:: Document segment
SUMMARY OF THE INVENTION

A gasoline-electric hybrid car typically experiences an unpredictable change in vehicle condition and environment. Electric components mounted in the car should operate at as high efficiency as possible to always meet their specifications.
However, the motor controller described in Patent Document 1 is arranged to perform switching between the PWM drive system and the rectangular wave drive system, when the revolving speed of the motor and the required torque reach predetermined conditions. Because it takes no consideration for the vehicle condition and the conditions of the mounted components, switched use of these systems does not take advantage of each drive system. Its problem is that it is not always possible to achieve driving the motor with high efficiency.
An object of the present invention is to provide a motor controller capable of selecting a motor drive system that provides the best possible system efficiency, according to monitored parameters indicative of the vehicle condition and the conditions of the mounted components.
(1) To achieve the above object, the present invention resides in a motor controller for a motor that is driven by an inverter, the motor controller comprising a drive signal processing block that outputs drive signals to the motor by using a first drive system and a second drive system causing less switching loss than the first drive system, depending on a demanded torque for the motor; and a drive system determination block that, when an operating point of the motor allows selection between the first drive system and the second drive system, performs switching from the first drive system to the second drive system, based on a condition of an electric component of a vehicle or a running condition of the vehicle.
::::
:: Material provided
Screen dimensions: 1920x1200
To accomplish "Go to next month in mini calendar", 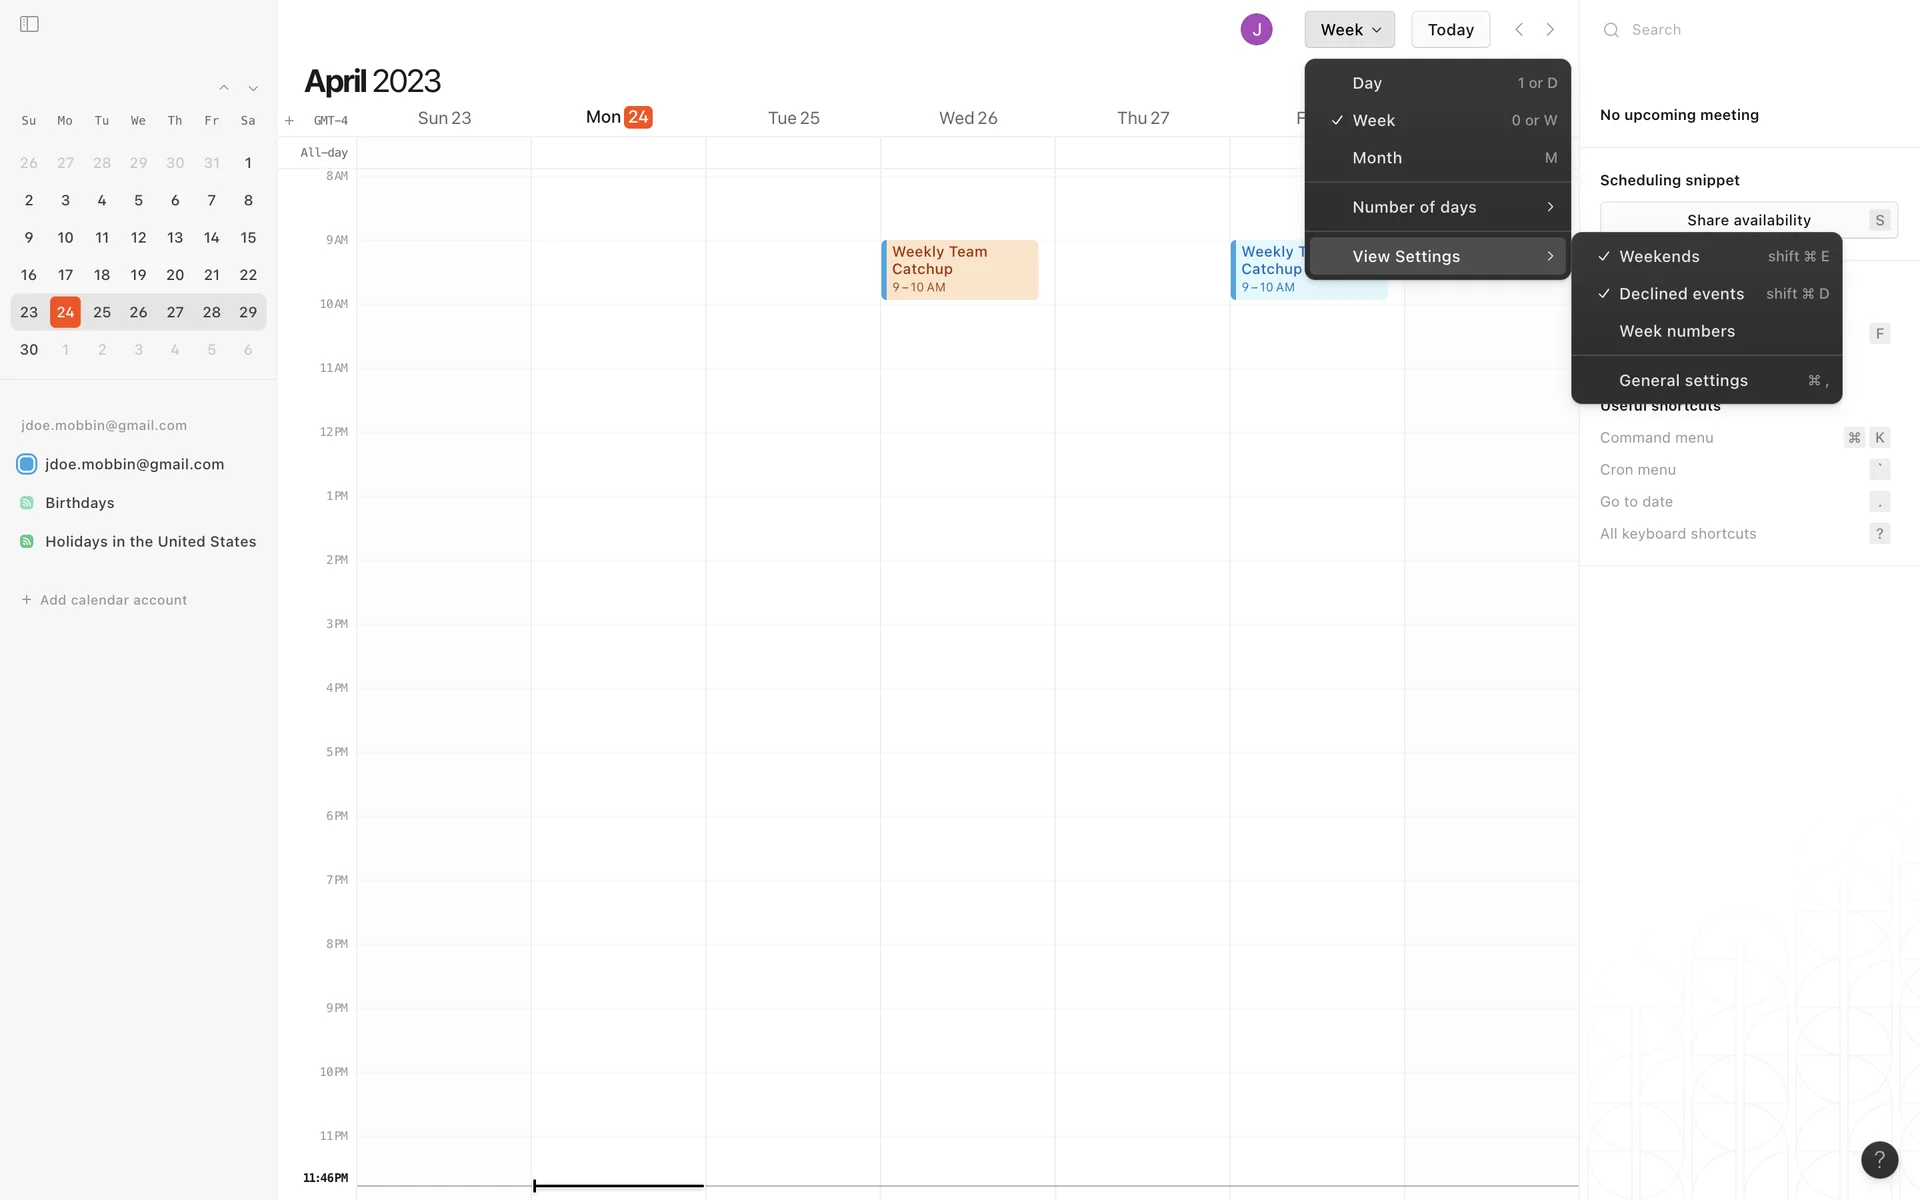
::::
**Set problem:** Can you reproduce, word for word, the passage of the motor controller summary above that runs from "However, the motor" up to and including "the mounted components."?

**Task solution:**
However, the motor controller described in Patent Document 1 is arranged to perform switching between the PWM drive system and the rectangular wave drive system, when the revolving speed of the motor and the required torque reach predetermined conditions. Because it takes no consideration for the vehicle condition and the conditions of the mounted components, switched use of these systems does not take advantage of each drive system. Its problem is that it is not always possible to achieve driving the motor with high efficiency.
An object of the present invention is to provide a motor controller capable of selecting a motor drive system that provides the best possible system efficiency, according to monitored parameters indicative of the vehicle condition and the conditions of the mounted components.